Nur für ein kurzes Gespräch mit Moderator Silbereisen betrat der Ministerpräsident die Bühne – jener Söder, der zum Oktoberfest mit seiner Interpretation des Wiesn-Hits „Sweet Caroline“ für Schlagzeilen gesorgt hatte. Dort sagte er, er wünsche sich an den Feiertagen trotz schwieriger Weltlage „ein bisschen Optimismus, ein bisschen Hoffnung“ und verriet, dass er früher an Weihnachten gern das Lego-Spielzeug seiner Kinder aufgebaut habe.
Als das Nürnberger Christkind Söder bei der Bemerkung anschaute, es trage seinen berühmten Prolog gern älteren Menschen vor, die ihn bei der Eröffnung des Christkindlesmarktes nicht selbst haben anschauen können, beeilte der 58 Jahre alte Regierungschef sich zu betonen: „Ich hab’s gesehen.“ Später stimmte er dann mit ein, als das ganze Theater aufgefordert wurde, zum Finale „O du Fröhliche“ und die Bayernhymne zu singen.
Zahlreiche Promis waren zum Adventskonzert und dem anschließenden Empfang gekommen, darunter Ex-„Tatort“-Kommissar Udo Wachtveitl, Schauspielerin Veronica Ferres oder Fußball-Weltmeister Paul Breitner. Sein früherer, inzwischen 81 Jahre alter Teamkollege Sepp Maier sorgte mit der ebenso selbstbewussten wie bayerischen Behauptung für Lacher: „Nationalmannschaft kant I scho no spuin“ (Nationalmannschaft könnte ich schon noch spielen).

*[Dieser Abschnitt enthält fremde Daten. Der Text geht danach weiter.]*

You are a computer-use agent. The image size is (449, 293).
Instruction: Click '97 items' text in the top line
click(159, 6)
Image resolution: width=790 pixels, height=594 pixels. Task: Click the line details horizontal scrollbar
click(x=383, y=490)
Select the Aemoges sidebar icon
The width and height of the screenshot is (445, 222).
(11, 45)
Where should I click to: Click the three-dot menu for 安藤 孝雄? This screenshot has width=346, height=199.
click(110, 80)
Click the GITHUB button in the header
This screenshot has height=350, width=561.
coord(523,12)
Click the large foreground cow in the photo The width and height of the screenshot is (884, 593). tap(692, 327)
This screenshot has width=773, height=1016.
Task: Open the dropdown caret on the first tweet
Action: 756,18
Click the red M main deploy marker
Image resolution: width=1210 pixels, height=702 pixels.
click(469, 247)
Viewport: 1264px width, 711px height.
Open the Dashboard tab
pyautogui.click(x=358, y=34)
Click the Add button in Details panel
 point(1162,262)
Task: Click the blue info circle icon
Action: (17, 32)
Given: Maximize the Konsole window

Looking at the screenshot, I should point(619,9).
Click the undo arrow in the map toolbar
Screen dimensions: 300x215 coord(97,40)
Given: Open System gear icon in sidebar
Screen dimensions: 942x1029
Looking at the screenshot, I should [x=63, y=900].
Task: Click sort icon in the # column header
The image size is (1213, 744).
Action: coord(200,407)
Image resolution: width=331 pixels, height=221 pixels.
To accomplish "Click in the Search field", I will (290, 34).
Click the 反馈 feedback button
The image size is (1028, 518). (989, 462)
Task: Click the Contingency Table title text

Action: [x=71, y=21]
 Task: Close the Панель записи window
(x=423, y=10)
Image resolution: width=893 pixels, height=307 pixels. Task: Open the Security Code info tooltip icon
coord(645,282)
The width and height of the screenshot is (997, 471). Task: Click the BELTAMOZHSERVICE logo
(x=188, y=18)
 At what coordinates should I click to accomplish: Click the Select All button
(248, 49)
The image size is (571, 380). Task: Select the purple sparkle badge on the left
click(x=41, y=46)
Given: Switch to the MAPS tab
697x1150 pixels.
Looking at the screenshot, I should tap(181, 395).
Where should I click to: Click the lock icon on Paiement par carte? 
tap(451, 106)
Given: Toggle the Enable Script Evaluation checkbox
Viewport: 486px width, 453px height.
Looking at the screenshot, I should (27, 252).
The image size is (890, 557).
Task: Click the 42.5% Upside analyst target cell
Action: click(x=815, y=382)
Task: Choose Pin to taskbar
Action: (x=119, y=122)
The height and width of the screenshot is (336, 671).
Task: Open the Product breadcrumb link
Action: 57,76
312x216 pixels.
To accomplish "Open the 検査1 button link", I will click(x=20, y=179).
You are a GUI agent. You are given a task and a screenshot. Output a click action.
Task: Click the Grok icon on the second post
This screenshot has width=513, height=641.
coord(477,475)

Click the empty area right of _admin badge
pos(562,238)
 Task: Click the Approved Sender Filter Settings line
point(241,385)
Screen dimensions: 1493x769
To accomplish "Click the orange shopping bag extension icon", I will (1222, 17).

Er verriet zudem, dass er Weihnachten nicht kocht, sondern das ganz seiner Frau überlässt. Ferres erzählte, sie habe – entgegen ihrer jahrzehntelangen Gewohnheit – erstmals schon Wochen vor Weihnachten den Christbaum aufgestellt. Und Moderatorin Caroline Reiber sagte auf Silbereisens Frage nach ihrem Lieblings-Weihnachtslied: „Lieder wechseln und die Familie wechselt“ – aber Weihnachten bleibe.